* [RECORD SET]
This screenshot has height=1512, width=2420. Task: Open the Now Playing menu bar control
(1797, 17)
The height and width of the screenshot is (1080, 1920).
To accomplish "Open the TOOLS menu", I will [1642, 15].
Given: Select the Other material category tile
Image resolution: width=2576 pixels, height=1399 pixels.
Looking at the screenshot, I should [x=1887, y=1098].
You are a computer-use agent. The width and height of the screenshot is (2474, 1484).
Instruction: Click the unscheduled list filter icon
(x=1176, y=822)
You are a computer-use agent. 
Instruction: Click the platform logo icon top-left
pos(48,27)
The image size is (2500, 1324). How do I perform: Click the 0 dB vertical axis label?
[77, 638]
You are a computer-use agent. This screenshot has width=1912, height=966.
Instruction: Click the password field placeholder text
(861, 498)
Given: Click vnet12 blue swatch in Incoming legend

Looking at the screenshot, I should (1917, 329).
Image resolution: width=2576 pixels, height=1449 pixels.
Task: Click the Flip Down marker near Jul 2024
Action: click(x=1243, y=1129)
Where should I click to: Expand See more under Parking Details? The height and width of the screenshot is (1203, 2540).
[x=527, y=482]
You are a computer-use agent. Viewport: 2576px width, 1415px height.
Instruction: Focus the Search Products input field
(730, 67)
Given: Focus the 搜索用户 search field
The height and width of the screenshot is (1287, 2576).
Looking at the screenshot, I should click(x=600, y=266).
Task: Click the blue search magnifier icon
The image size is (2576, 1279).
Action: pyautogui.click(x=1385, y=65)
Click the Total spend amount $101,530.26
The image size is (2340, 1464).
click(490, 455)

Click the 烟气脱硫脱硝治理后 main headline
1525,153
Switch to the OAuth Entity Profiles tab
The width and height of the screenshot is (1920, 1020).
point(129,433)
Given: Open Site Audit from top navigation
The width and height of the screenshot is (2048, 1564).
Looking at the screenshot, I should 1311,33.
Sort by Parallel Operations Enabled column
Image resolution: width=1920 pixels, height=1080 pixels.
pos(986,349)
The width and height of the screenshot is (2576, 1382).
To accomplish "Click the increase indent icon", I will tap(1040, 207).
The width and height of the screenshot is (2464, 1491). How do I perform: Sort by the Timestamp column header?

* [AIM OF THE TASK] Considering the records above, state how many lines contain the word "agent", with nothing else in your reply.

* [ANSWER SECTION] 4